Responses to questions are often reduced to elliptical sentences rather than full sentences, since in many cases only the information specially requested needs to be provided. (See Answer ellipsis.) Also many (but not all) languages have words that function like the English 'yes' and 'no', used to give short answers to yes–no questions. In languages that do not have words compared to English 'yes' and 'no', e.g. Chinese, speakers may need to answer the question according to the question. For example, when asked 喜歡喝茶嗎？ (Do you like tea?), one has to answer 喜歡 (literally 'like') for affirmative or 不喜歡 (literally 'not like') for negative. But when asked 你打籃球嗎？ (Do you play basketball?), one needs to answer 我打 (literally 'I play') for affirmative and 我不打 (literally 'I don't play') for negative. There is no simple answering word for 'yes' and 'no' in Chinese. One needs to answer the yes–no question using the main verb in the question instead.

Responses to negative interrogative sentences can be problematic.

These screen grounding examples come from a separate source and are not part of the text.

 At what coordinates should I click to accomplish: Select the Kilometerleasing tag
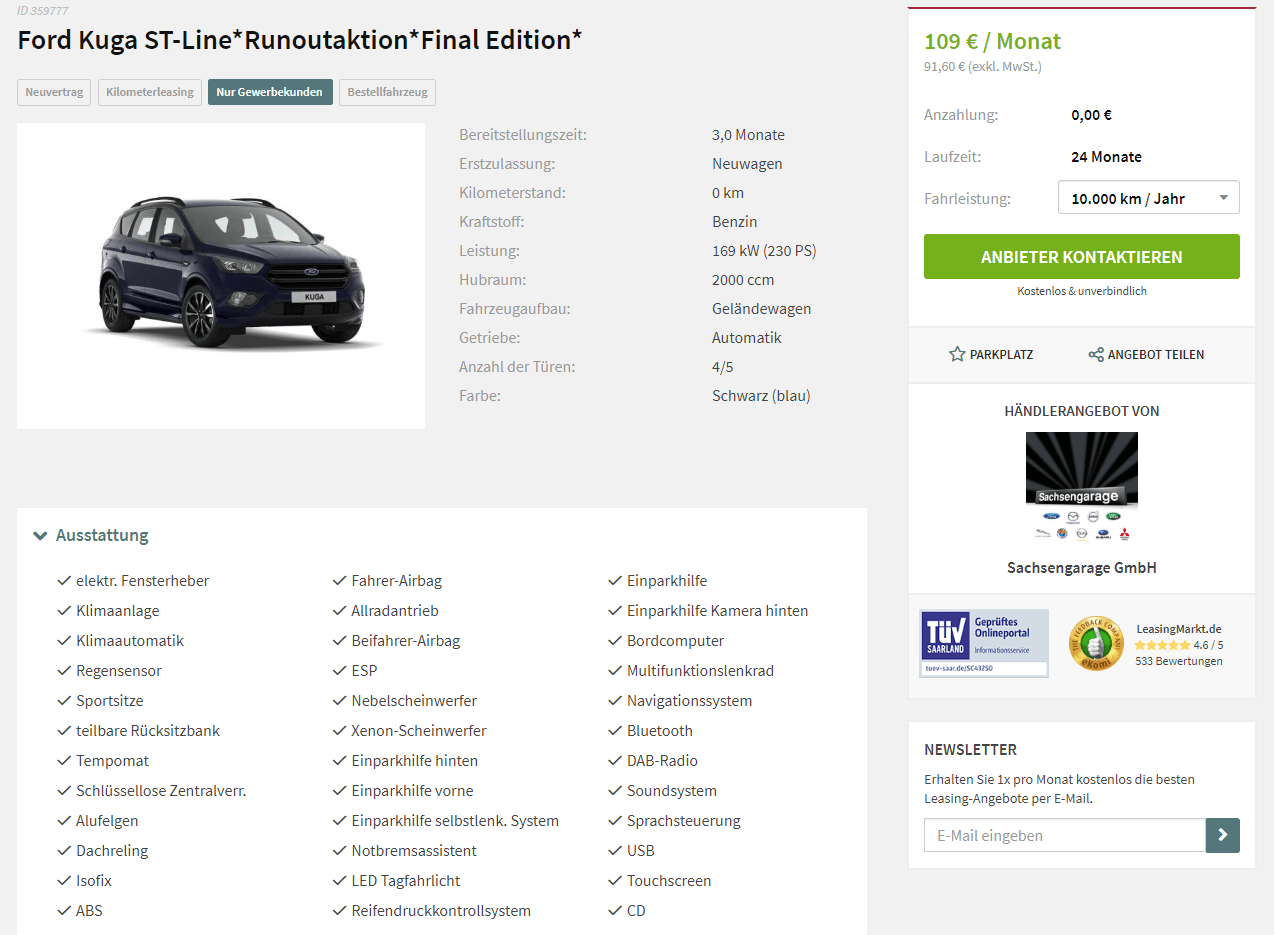point(150,92)
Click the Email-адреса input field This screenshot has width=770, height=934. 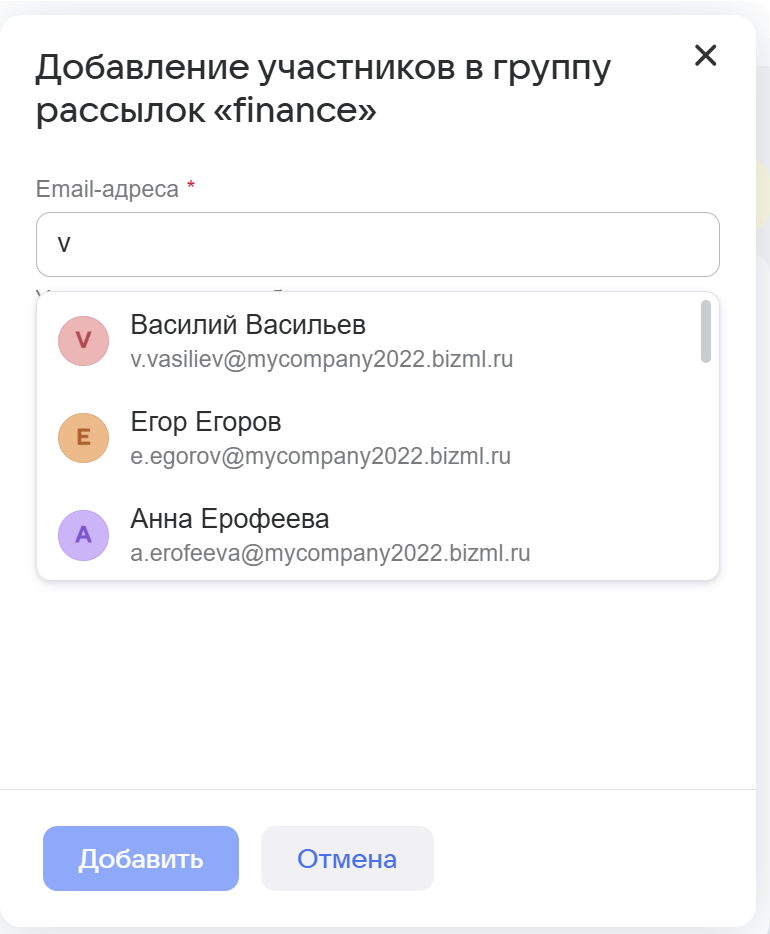pos(378,244)
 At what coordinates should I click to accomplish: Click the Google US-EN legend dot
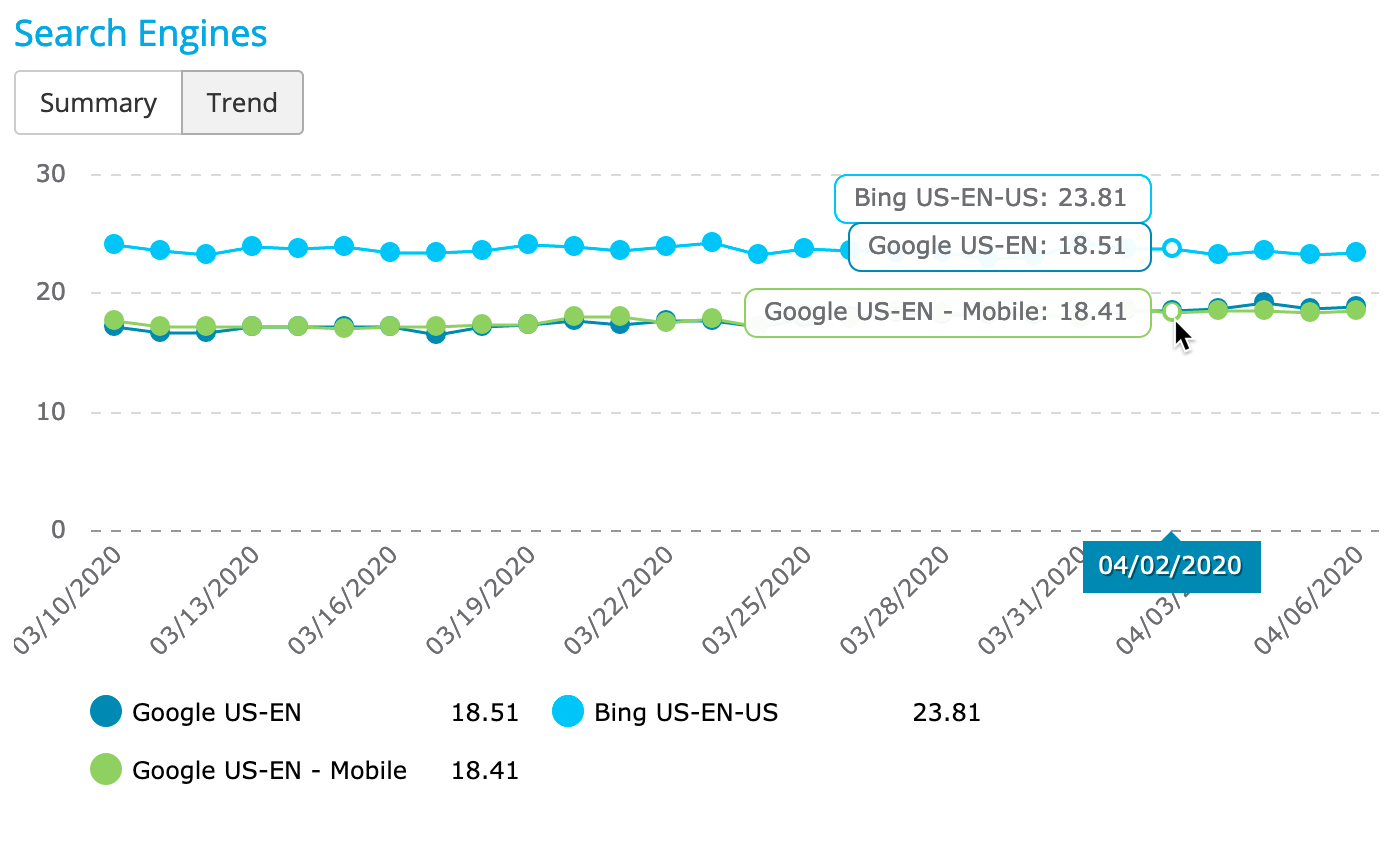tap(105, 713)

In English, for example, the answer "No" to the question "You don't have a passport?" may confirm the negative, i.e. it means that the responder does not have a passport, but on the other hand, it can also imply that the responder does have a passport. Most often, a native speaker would also state an indicative sentence for clarification, i.e. "No, I don't have a passport," or even "No, I do have a passport," the latter most likely being used if the question were phrased, "Do you not have a passport?" which would connote serious doubt. However, in some other languages, such as Japanese, a negative answer to a negative question asserts the affirmative – in this case that the responder does have a passport. In English, "Yes" would most often assert the affirmative, though a simple, one-word answer could still be unclear, while in some other languages it would confirm the negative without doubt.

Some languages have different words for "yes" when used to assert an affirmative in response to a negative question or statement; for example the French si, the German doch, and Danish, Swedish or Norwegian jo.

Ambiguity may also arise with choice questions. A question like "Do you like tea or coffee?" can be interpreted as a choice question, to be answered with either "tea" or "coffee"; or it can be interpreted as a yes–no question, to be answered "yes (I do like tea or coffee)" or "no (I do not like tea or coffee)".